February 21, 2008
Viral Media--Hows and Whys

Tonight, we hosted an event in conjunction with our parent academic program, the Program in Comparative Media Studies, here at MIT, dealing with viral media. For those of you who follow the blog regularly, you know that we're doing a fair bit of research within the Consortium right now about this concept of "viral," and some anecdotes from that research have made their way here on the blog. This CMS colloquium event also flowed out of that work.

The event was hosted by C3 Consulting Researcher Shenja van der Graaf (see her bio here), who is a fellow at the Berkman Center for Internet and Society here in Cambridge at Harvard Law School and who works with the London School of Economics, moderating a discussion between two practitioners working in the digital space who incorporate tactics that are often labeled as "viral."

The discussion, entitled Viral Media: Hows and Whys, featured Mike Rubenstein from The Barbarian Group here in Boston. Rubenstein was a member of our MIT Futures of Entertainment 2 panel entitled Advertising and Convergence Culture (see our team's live blogging of the event here) and has worked on a variety of web campaign and video shorts, including projects for our partner Turner Broadcasting for their Super Deluxe site (see here and here).

The event also featured Natalie Lent, a Harvard alum who until recently worked with Fanscape and now works with Fanista. See my writing on Fanscape and Natalie here, and see my post on Fanista here.

The event was recorded for podcast and should be available soon on the CMS site and eventually on the C3 site as well. Since we have some mild-mannered speakers, I hope the microphone picked up all the audio well. But the ideas are well worth listening to, if you're interested in the pragmatics and execution of campaigns that have a viral element, as Mike Rubenstein discusses, or if they are questions of community relations, as Natalie deals with more prevalently.

The discussion dealt with a wide range of issues surrounding "viral," including word-of-mouth marketing, the institutional forces which shape how "viral" campaigns are executed, the ways in which social networking sites and message boards play a role in the distribution of this content, and appropriate and inappropriate ways companies can push their products along to encourage this "viral" spread.

The discussion also tied into the recent debate over the validity of "The Tipping Point" concept from Malcolm Gladwell. In a subsequent post, I'm going to write a little more in depth about our discussion of two particular points of interest for me surrounding the viral concept when it comes to marketing, buzzwords that I personally feel are essential to the current discussion: transparency and authenticity.

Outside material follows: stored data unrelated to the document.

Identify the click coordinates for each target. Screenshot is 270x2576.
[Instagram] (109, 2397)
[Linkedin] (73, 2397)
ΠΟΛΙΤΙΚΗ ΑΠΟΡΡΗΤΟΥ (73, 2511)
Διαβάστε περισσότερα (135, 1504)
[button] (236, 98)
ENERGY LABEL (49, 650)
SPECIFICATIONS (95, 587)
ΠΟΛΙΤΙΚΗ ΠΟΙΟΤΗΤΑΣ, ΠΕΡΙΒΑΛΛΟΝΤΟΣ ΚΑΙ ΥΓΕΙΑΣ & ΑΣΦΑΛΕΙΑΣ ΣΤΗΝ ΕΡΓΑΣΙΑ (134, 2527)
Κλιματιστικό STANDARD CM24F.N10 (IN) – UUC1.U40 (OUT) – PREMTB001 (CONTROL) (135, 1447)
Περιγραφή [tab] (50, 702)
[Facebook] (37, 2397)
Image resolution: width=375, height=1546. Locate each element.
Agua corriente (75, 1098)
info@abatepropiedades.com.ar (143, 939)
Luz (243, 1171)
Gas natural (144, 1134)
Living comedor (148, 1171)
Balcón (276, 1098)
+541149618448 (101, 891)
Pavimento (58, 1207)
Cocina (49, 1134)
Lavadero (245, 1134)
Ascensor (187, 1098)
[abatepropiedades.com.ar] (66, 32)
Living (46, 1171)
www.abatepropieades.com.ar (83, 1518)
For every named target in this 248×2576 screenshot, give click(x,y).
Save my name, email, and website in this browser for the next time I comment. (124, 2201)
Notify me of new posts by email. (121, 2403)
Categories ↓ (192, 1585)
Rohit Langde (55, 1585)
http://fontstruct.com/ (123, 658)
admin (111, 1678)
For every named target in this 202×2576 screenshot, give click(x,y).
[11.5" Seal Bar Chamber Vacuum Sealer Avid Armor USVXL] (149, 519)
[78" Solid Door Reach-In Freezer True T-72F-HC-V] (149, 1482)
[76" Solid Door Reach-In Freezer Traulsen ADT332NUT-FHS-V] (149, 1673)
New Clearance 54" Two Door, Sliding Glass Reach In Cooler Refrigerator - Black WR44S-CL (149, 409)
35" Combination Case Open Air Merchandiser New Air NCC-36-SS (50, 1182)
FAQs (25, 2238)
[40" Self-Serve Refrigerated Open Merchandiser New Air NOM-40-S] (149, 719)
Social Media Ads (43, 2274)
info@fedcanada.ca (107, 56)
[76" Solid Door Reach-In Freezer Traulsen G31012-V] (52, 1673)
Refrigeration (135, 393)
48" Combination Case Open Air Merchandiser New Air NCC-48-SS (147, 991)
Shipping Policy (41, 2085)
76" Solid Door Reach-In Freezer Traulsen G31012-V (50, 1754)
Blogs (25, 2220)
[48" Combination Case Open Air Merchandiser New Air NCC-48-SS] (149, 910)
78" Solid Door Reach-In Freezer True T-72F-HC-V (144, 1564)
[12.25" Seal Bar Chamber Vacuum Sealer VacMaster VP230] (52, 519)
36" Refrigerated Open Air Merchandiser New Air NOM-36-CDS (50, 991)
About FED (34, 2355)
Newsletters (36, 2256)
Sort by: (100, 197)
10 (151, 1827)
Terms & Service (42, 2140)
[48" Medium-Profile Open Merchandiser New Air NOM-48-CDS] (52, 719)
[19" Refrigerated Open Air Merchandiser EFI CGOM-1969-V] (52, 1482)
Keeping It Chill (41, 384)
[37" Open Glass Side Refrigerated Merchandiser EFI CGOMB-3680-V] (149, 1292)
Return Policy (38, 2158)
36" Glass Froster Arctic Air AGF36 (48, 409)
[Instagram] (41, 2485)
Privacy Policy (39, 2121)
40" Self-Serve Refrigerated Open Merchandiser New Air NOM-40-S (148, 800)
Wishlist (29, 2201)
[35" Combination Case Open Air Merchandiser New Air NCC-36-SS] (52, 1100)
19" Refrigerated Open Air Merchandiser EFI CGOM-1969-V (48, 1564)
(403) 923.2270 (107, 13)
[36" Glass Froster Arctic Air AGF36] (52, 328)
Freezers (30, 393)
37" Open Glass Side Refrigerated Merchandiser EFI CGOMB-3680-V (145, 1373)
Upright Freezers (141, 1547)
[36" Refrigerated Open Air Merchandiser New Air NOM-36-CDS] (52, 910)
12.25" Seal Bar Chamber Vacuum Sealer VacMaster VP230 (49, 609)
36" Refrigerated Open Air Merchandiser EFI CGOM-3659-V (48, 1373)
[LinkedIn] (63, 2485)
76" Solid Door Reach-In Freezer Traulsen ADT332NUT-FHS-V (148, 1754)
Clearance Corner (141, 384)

C3 Research Manager Joshua Green specifically posed the question about what an offline event like the Cartoon Network/Boston fiasco last February should be understood as an example of "buzz marketing" and "viral marketing, both in the effects it had on trying to create these types of campaigns, as well as whether it would have been a good idea had it not created a public outrage. The link above is to a piece I initially wrote in response to the local controversy once a "viral" or "buzz" campaign was misunderstood as a public safety hazard.

We had a range of other questions from the CMS community for the panel dealing with politics, journalism, and a variety of other issues. Be sure to listen to the podcast if you weren't able to join us.